Just to clarify an important point, that may or may not be clear to all. It's not exactly true that the honeycomb makes it stiffer. It is kind of true, but not exactly. What I mean is this, what makes a stiff sandwich structure is (a) stiff skin layers that are (b) separated by a significant distance and (c) both skins attached to a core between them that resists shearing across it's thickness. Shearing deformation is depicted here:
So a honeycomb does make for a stiff composite in that it separates the stiff paper or carbon fiber or fiberglass layers and has just enough shear stiffness.
But what honeycomb really does is make the stiff sandwich panel lightweight. Any rigid core material between the skins would make a sandwich panel that's as stiff (or stiffer) than the same panel with a honeycomb core of the same thckness. But the panel with the honeycomb core would be much lighter.
Eric
Thomas,
I'd be very interested to hear the details of your stepwise impedence change. I've been thinking along those lines too but have not tried anything yet.
Eric
Honeycomb makes the composite panel stiff enough to carry a good load on its surface, while being very thin, which is its main asset. But, when you make certain enclosed, or semi enclosed thin walled vertical structures with those composites, they'd carry lot of weight. In our case, the honeycomb panel is fixed, one way or another on the perimeter, shear deformation will not happen. The exciter is actually acts on the stiffer surface perpendicularly.
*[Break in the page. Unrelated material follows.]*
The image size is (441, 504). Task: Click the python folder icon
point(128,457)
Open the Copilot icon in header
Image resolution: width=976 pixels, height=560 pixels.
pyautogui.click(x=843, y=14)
The so-called transverse bending waves are so tiny that they won't break the sheet.
I don’t understand this. AFAIK, a stepwise impedance change is what causes reflections in the first place. A smooth impedance change allows minimal reflection, no? This is the principle of impedance matching in electric theory or transmission line theory - to prevent reflections. And principle used in acoustic black hole edge treatment.
Or are you talking about something akin to a quarter-wave optical coating?